I never did get to write you when you were here, on this Earth. I regret not telling you how much your poetry calms and inspires me to love the natural world. Still, this is me making up for it.
I used two of your poems in my final senior seminar, a seminar in which we discussed the natural world. We read treasures like Edward Abbey, Rick Bass, Denise Levertov, and of course, your poetry. (We read many other works, but these are the few that stick out to me.) My final paper was about how the Earth invites us, and me in particular, to go and investigate. I wrote about how I was compelled to let the natural world into my life, using my dogs as one of my many examples.
My seminar professor, Vicki, loves your work. She so dearly loves the natural world, and it shows. She bikes or walks to work, has minimal furniture in her home, and often had us go outside to examine trees and the world around us. (I admire Vicki Graham, but that is for another letter.)

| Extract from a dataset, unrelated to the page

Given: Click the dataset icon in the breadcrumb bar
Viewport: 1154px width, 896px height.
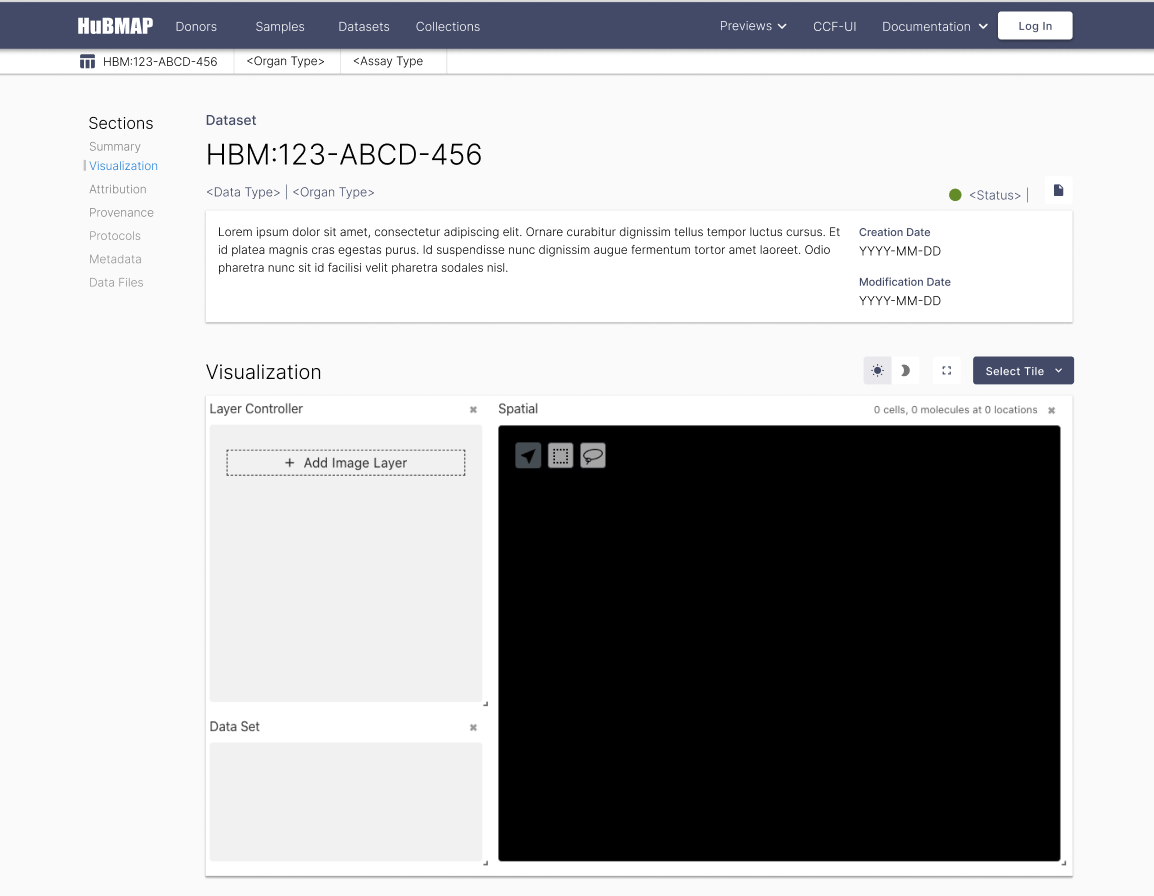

The first book of your poetry I received from a friend, Gail H. It was my ninth grade confirmation party, and she had sadly just lost her mom. Still, she came anyway, bearing Thirst. I have still yet to read it in full, but the poems I have read are beautiful.
People often think that poetry about the natural world is boring. If they think the natural world is boring, they have not tried your poetry. You bring the Earth to life, singing her praises, touching the hearts of whomever reads your work. You are calm, fierce, and thoughtful with your poems. You write so tenderly, so humorously about your beloved dogs.
Dog Songs is one of my favorite books, because I too am a dog owner. I love my golden retriever Bentley, who is patient–sometimes impatient to be fed or put outside–and deeply loving. Your poem “Her Grave” brings me comfort in the loss of my long-haired dachshund, Bogan. He was a good boy.
I love your work, and miss you deeply. When I heard of your passing, I was devastated. It felt like something had been lost to the world. It still feels like that to me.
You loved the Earth as the Earth loves us. This past summer, I hiked a challenging trail with my Dad and sister. We came across the most beautiful field of wildflowers, all in splendid reds, purples, pinks, and blues. This stunned me, even though I’ve walked through wildflowers before in Colorado. The trek was hard at times, but the reward was breathtaking. This, I think, is what it means to love the Earth as the Earth loves us.
Thank you for all your beautiful poems. Thank you for what you’ve written of the natural world. I miss you so much.
Denise Levertov says it best in her poem “For Instance,” a love letter to the beauty of the natural world: “Erde, du liebe...” (Earth, you love…).